++++ SOURCE EXTRACT
And while some corporations seek to recruit international employees who aren’t students, the university pipeline sets up a path that often is easier for both the company and for the student to navigate. Because of this, Mahadevan says, more St. Louis colleges and universities are developing programs that help international students define their career goals, think through future visa needs and match local companies with exceptional international students in certain fields, particularly STEM. She’s been working with a number of area schools on such initiatives.
“That’s been one of our pushes, just to educate students about what their path forward is. Either you take an academic path or you take an employment path, and then what do you need? How do you navigate that? Because it’s becoming more and more complex, and timing is becoming very important,” Mahadevan says. “You can’t wake up in March and say, ‘Okay, I want to apply for an H-1B.’ It’s not going to happen. If you wait too long, you’ll miss the window.”
As more St. Louis corporations hire foreign-born talent, they’re trying to create an environment in which those employees feel supported and can thrive. That benefits the company as well as the St. Louis region, Mahadevan says.
“Every immigrant generally wants to buy a house, wants to send children to the right schools, their spouse wants a job here. Then they’re paying state and local taxes, U.S. taxes and real estate property taxes,” Mahadevan says. “They’re shopping locally, they’re buying not one car but two cars, they are buying all their major appliances. They have a bank account, they’re investing in the economy, buying stocks, their retirement is here. They have credit card debt, they have mortgages.”
“That’s huge for St. Louis” she says. “The multiplier effect from one person being employed here in a good job is enormous to the local, state and federal government.”
Mahadevan knows that firsthand as an attorney who entered the United States to earn an MBA from Washington University and later obtained her J.D. from Saint Louis University. Now fully settled into St. Louis life for three decades with her family and her law firm, she’s watched other immigrants put down roots and shape the region for the better.
“I can just go down Grand Boulevard and eat from totally different countries. That was not a scene that happened 20 years ago, even 15 years ago. And St. Louis is becoming more and more of a place that young people want to come back to,” she says.
“Plus every big Fortune 500 company you could think of is now run by an immigrant from somewhere. Google, Microsoft — everybody came here from somewhere, right?”
++++++++
++++ DATASET RECORDS
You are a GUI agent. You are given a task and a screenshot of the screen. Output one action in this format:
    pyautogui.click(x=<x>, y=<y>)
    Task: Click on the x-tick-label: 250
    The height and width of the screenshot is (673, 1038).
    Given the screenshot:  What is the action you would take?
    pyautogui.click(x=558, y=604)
++++++++
EXERCISE SET
(1) Decide whether each statement below agrees with the passage on foreign-born talent in St. Louis, answering yes or no and quoting the words of the passage that settle it.
(a) Mahadevan earned her MBA from Saint Louis University.
(b) According to Mahadevan, more St. Louis colleges and universities are developing programs for international students.
(c) Mahadevan has been settled in St. Louis for two decades.
(2) Pick out every line of the records that contains the string "action". Case counts.

TASK-BY-TASK RESULTS
(1)
(a) No: "entered the United States to earn an MBA from Washington University"
(b) Yes: "more St. Louis colleges and universities are developing programs that help international students define their career goals"
(c) No: "Now fully settled into St. Louis life for three decades"

(2)
You are a GUI agent. You are given a task and a screenshot of the screen. Output one action in this format:
    Given the screenshot:  What is the action you would take?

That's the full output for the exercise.